宮中でも人望が厚かったので、皇族の中には漢詩のやり取りをして、その詩が人の口に上って評判を上げることもあったのだが、弘徽殿の女御の耳に入ってぴたりとやんだ。

「公の怒りに触れて謹慎しているものは面白く暮らしてはだめなんだよ。趣向を凝らした家を作ったり世の中に不平を言ったりね。

 全く世間も鹿を馬と言う追従のバカばかりだ。」

 これ以降光源氏と手紙のやり取りをしてそのことが外に漏れたら弘徽殿の女御にバカの烙印を押されることが決定して、誰も手紙を送らなくなった。

 しかし彼女は知らなかった。そうやって圧政を敷けば敷くほど、人々の目には光源氏が弘徽殿を止める救世主に見えるということを。こうして彼女は光源氏に対するあこがれを、人々のうちに着々と育てていく。


 二条邸では若紫が光源氏を恋しがりながらも、しっかりと家中を治めつつあった。

 光源氏に言われてこちらに移った女房達も、最初はそれほどの人とは思っていなかったのだが、若紫の思いやり、生活上の配慮は行き届いており、女房達に偉そうにすることもない。身分の高い女房には時に姿をちらりと見せることもある。これは信頼の証である。女房達は一人も欠けることなく、若紫を中心にまとまっていた。
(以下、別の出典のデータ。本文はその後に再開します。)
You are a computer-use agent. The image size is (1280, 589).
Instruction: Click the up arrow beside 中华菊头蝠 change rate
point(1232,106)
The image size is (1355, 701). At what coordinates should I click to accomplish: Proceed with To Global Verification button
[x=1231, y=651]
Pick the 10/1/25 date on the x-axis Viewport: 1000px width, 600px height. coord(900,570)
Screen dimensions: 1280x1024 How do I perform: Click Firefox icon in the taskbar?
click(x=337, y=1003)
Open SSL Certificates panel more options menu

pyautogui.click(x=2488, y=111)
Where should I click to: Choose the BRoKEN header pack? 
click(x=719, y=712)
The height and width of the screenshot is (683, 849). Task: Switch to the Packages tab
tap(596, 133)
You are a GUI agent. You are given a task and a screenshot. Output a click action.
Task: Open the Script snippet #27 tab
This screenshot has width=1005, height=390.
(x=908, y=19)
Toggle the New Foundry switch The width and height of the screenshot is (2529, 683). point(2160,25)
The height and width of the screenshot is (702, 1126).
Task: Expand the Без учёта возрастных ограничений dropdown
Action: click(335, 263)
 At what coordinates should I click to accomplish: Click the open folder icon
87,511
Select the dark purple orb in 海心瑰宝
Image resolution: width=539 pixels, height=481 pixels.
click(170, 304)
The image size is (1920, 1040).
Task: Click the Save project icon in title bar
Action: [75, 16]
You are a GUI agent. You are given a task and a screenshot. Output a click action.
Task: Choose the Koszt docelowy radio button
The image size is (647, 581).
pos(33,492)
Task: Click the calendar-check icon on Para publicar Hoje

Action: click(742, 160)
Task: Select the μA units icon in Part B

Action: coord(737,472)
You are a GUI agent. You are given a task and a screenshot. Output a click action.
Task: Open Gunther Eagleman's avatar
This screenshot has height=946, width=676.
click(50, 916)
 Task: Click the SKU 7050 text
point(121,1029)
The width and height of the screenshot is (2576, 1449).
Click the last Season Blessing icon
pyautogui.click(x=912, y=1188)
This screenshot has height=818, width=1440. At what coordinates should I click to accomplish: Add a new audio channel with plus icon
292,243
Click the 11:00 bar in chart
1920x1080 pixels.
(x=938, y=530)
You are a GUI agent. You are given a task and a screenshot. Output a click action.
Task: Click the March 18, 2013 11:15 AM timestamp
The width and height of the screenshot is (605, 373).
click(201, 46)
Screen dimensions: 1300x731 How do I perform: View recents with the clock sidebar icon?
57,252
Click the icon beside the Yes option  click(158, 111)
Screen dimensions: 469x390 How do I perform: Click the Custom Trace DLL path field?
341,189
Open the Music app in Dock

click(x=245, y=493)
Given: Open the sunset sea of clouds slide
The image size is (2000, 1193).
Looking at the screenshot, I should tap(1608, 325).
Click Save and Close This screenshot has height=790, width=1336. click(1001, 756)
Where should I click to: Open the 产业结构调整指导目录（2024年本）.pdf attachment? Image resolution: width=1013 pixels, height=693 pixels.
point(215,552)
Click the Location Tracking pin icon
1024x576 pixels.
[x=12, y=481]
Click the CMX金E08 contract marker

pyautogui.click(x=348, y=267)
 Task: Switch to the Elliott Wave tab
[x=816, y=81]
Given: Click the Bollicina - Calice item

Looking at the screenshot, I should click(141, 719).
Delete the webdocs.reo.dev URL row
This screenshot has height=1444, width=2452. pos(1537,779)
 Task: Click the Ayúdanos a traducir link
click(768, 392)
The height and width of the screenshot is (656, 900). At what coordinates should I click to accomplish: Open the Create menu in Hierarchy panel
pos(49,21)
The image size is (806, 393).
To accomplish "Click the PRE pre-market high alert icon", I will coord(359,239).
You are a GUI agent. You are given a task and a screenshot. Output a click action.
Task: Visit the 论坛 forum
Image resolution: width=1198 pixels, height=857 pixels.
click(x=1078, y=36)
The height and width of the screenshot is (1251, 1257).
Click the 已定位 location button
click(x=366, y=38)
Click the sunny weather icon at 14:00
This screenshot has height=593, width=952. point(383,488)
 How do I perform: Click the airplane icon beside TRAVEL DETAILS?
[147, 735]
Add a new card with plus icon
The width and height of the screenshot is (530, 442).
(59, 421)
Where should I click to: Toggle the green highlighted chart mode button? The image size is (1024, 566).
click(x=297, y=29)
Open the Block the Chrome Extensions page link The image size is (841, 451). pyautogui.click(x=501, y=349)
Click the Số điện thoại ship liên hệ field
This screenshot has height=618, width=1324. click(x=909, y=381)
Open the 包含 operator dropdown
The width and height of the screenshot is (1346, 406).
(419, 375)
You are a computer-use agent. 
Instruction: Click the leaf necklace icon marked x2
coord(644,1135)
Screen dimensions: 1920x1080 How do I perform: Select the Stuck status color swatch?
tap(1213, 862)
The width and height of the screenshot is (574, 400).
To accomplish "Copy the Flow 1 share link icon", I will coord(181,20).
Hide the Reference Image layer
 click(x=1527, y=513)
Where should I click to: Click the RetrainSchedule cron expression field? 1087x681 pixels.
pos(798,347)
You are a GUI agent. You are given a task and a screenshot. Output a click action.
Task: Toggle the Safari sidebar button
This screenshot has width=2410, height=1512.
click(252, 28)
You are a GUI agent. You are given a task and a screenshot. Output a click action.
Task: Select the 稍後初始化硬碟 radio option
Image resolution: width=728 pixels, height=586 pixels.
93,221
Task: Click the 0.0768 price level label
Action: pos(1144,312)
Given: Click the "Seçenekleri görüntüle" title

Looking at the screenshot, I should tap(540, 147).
「あれだけのご愛情も無理もないわね。」と女房達は見た目だけでなく中身も認めざるを得ない。


 明石は冬景色となった。もうすぐ一年がたとうとしている。

 光源氏はさすがに耐えがたく感じるが、間近で見る庶民の姿や、塩焼き、柴焼の煙を珍しく思って歌を作ったりして、なんとか自分を慰めていた。

 合奏しても寂しさを胸中に持った光源氏の琴は冴えわたり、お供たちは演奏をやめて聞き入る。

 西へ向かう雁を見ても都が恋しくて涙が出る。

 若紫が恋しいのだが、とても呼び寄せられない。


 そんなころ、お供の一人の良清は、せっかく須磨に来たのだからと、せっせと明石の姫君に手紙を送っていた。彼は明石一帯の受領の息子であり、明石の入道にとってこれ以上の縁談はないはずだが、高望みの明石の入道が光源氏のことを聞いたら自分など婿として迎えようとは思わないことを分かっていたので、巧みにその話題を避けていた。しかし明石の入道はちゃんとその噂を耳にしていた。しかも良清が思っている以上に詳しく調べていた。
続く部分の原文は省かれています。